Muita coisa. O pessoal malha muito a Funai, mas se não fosse a Funai a grande maioria dos povos indígenas não estaria mais aqui. Hoje, o Acre tem 98% das terras indígenas demarcadas e registradas, a questão fundiária indígena está praticamente resolvida. Os índios estão vivendo muito melhor do que em 1976 quando eu cheguei lá. Eles estão se organizando, alguns grupos deixaram a Funai para trás. Já fazem suas coisas independentemente do Estado, vendem urucum, fazem festivais. Os povos indígenas no Brasil estão aumentando, e isso é incontestável. Então, nem tudo é desgraça.
E o que precisa melhorar na Funai?
Tem muita coisa a ser feita. O maior salto de qualidade que a gente deu no trabalho com povos isolados foi estabelecer uma política clara sobre o que fazer com eles, e o Estado engoliu essa pílula. E eu acho que é isso que falta na Funai como órgão de Estado: estabelecer uma política clara sobre qual é a sua função institucional.
O governo não tem consultado os indígenas?
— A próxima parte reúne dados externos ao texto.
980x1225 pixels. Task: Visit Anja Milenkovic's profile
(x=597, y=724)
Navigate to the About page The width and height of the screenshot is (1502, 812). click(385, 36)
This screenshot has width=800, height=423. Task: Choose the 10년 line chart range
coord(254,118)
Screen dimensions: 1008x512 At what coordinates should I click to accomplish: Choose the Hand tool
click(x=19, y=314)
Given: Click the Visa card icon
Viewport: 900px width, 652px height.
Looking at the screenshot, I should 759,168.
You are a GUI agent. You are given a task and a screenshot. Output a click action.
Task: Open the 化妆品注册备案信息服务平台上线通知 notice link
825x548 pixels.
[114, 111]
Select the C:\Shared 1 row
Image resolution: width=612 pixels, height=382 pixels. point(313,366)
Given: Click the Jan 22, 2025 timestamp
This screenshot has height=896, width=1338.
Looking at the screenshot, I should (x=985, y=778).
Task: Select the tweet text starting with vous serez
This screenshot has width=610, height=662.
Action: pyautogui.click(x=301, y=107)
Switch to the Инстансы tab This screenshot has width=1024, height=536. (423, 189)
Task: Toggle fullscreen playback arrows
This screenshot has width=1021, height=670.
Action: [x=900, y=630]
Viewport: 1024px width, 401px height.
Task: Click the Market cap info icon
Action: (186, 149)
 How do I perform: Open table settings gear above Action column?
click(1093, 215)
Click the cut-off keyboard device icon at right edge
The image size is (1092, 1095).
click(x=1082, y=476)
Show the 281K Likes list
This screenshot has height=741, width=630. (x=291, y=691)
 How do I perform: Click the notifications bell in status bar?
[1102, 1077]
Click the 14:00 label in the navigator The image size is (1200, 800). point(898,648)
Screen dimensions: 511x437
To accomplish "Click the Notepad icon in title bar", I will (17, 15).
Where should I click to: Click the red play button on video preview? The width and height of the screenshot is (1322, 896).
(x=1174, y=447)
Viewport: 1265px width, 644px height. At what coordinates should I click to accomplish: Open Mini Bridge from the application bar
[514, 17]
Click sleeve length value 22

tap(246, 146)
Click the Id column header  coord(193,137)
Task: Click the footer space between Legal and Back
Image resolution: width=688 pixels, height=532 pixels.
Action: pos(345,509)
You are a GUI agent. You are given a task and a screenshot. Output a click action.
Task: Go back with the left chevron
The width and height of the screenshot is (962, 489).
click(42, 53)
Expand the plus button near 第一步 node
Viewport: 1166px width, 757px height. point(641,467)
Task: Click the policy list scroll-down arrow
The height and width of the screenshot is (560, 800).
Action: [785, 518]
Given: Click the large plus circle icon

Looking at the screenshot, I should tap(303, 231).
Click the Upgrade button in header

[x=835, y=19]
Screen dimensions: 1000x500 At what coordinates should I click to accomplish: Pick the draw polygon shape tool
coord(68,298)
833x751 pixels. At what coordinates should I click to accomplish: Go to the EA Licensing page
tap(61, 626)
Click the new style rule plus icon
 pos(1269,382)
Não como eu acho que deveria consultar. Às vezes as consultas são dirigidas por questões de interesse. Você pega dois ou três índios de uma área, que não representam o grupo, e leva para Brasília, dá benesses para esse grupo e isso gera uma discórdia. Aquela coisa de dividir para conquistar. Essas consultas tem que ser feitas em aldeia. E se você ouvir os índios, vai ver que eles têm boas ideias para resolver problemas que a gente não resolve, porque eles estão na linha de fogo. O que não dá pra fazer é tentar resolver o problema depois que ele já aconteceu.